We Reminisce: Kobe’s 2 Weeks Of 50-Point Destruction In 2007

When Deron Williams scored 57 points on Sunday against Charlotte, it did a couple things: reminded us how bad the Bobcats are, and took us back to 2007.

Only five years past, that season can seem like forever ago. What do you remember from it? Is it San Antonio beating Cleveland for the title in a Finals decried as one of the most unwatchable in history?

Trick question. You shouldn’t remember that, and it’s not what Williams’ huge night — the 27th performance of at least 57 points, by 14 players, since 1985 — spurred the memory of.

No, that season was about two weeks of destruction courtesy of Kobe Bean Bryant. Even given that Bryant had three rings by that time, and thus enormous expectations, it makes the Jeremy Lin fortnight look almost pedestrian. You want March Madness? He delivered.

To summarize the unsummarizable, here’s what Bryant did: From March 16 to March 23, he scored at least 50 in four straight games, including busting the 57-point mark by dropping 65 on Portland and 60 at Memphis six days apart. After each of those outbursts were 50-pointers against Minnesota and New Orleans. Three games after his last 50-pointer against the Hornets, Bryant scored 53 for good measure against Houston on March 30.

Against Portland his fadeaway three iced the win in overtime and got him to 63.

Here’s him going for 60 against the Grizz, where he went 20-of-37 from the field.

Since 1985 — and I’m using that date as a baseline because it’s as far back as basketball-reference.com’s game-log data goes — no one has matched a scoring streak quite like Bryant’s. It goes without saying you need to be efficient to pack in that many points in a game, but Bryant shot no lower than 49 percent in those four games. The most turnovers he had in that stretch was three, while playing at least 44 minutes.

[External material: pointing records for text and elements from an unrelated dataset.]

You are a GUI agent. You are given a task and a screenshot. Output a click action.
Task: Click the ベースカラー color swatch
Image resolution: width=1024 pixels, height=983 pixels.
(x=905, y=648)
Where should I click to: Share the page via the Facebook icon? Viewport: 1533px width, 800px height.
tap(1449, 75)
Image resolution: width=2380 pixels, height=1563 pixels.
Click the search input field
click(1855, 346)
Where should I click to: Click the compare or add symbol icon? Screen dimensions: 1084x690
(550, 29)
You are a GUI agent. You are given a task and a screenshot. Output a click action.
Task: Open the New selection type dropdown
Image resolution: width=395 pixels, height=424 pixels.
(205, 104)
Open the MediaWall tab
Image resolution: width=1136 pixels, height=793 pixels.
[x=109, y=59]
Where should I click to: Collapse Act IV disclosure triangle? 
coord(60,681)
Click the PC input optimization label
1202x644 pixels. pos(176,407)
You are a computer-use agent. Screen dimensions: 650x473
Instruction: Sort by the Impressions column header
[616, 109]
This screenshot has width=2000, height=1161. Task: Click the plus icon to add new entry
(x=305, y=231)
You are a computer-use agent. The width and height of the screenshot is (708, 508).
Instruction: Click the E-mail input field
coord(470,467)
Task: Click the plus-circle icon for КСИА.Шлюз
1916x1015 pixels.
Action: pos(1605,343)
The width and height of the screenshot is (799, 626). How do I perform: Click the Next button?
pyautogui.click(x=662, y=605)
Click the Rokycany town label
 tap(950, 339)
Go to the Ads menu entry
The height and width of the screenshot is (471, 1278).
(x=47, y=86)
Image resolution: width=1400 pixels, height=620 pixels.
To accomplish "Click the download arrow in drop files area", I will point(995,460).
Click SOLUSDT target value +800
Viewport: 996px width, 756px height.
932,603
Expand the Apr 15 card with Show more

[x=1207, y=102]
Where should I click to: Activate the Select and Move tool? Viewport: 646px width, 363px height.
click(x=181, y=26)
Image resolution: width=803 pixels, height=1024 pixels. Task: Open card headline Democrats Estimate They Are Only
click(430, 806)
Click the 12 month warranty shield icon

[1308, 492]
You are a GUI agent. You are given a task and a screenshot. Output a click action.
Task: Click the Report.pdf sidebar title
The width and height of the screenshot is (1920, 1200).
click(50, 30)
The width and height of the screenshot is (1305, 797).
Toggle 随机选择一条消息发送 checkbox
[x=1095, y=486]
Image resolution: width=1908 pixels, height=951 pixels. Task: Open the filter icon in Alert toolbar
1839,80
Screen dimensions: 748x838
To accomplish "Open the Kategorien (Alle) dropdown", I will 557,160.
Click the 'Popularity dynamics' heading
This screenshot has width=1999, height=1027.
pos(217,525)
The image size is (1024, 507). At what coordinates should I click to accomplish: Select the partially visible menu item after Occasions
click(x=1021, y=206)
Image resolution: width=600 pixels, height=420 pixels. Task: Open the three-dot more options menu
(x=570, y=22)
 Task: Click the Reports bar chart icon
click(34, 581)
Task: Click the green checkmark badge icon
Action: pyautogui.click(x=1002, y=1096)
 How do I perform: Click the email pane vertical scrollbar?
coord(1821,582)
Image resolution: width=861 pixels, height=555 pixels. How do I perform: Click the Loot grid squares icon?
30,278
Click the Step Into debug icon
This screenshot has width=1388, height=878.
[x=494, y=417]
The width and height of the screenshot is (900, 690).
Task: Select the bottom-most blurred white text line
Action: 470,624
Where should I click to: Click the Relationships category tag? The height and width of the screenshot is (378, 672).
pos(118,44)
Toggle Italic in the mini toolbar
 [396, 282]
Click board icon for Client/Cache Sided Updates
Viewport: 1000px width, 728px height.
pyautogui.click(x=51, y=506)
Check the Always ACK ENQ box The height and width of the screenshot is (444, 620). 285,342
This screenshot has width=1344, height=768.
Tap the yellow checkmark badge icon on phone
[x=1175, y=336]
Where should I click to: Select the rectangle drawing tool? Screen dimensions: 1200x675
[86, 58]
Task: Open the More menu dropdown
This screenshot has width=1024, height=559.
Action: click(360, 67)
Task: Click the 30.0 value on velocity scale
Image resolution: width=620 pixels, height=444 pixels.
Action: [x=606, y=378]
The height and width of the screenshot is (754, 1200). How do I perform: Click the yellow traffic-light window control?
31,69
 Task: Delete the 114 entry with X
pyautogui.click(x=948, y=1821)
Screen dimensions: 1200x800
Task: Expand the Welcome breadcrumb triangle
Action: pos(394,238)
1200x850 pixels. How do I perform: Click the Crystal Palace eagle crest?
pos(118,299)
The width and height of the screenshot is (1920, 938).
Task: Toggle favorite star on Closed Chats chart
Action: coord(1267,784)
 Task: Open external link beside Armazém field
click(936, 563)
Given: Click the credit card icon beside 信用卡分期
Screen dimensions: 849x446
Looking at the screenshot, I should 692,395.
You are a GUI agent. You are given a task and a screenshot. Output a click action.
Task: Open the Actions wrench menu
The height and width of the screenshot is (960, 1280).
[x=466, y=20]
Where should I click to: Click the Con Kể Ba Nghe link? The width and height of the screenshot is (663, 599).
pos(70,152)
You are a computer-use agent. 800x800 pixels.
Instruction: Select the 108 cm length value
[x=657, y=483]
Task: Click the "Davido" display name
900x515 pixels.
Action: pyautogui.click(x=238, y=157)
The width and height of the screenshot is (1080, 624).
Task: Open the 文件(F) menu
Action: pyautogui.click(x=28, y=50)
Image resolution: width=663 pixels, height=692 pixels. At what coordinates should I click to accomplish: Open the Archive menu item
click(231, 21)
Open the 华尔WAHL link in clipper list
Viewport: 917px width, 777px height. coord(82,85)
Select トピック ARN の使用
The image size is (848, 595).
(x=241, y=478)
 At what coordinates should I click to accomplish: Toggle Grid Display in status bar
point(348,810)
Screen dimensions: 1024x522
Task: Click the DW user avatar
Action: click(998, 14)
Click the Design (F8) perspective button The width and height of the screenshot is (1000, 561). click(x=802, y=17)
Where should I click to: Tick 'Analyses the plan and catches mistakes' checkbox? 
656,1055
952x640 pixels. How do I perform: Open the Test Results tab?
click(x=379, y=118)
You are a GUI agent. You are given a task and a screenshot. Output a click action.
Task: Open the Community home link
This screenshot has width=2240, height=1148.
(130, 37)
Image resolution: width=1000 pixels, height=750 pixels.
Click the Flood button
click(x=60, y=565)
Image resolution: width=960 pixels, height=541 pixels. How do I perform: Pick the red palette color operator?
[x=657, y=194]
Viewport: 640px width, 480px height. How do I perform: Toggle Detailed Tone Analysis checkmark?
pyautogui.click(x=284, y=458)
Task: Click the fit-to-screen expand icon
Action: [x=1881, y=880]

It wasn’t chance that Williams scored his milestone game against Charlotte, the team that has the league’s worst point-differential and its fourth-worst opponent field-goal percentage. Even though the Nets’ breakout was the only game of even at least 40 points a player has had against the Charlotte D this year, it seems like it was only a matter of time. It was, however, fortuitous considering their owner, Michael Jordan, has a little perspective on big games himself.

Jordan had three games in a row of 50 in April of 1987, including a 61 in the season’s penultimate game.

Fast forward and you’ve got two more streaks to consider. Antawn Jamison had a two-game streak in 2000 and Allen Iverson had a two-game streak in 2004, too.

Williams plays Miami tonight, and if the All-Star doesn’t go for half a hundred again, it won’t diminish his stature as one of the NBA’s top three point guards currently. It only makes Bryant’s streak even more notable.

Where does Kobe’s streak rate in NBA history among the best scoring runs?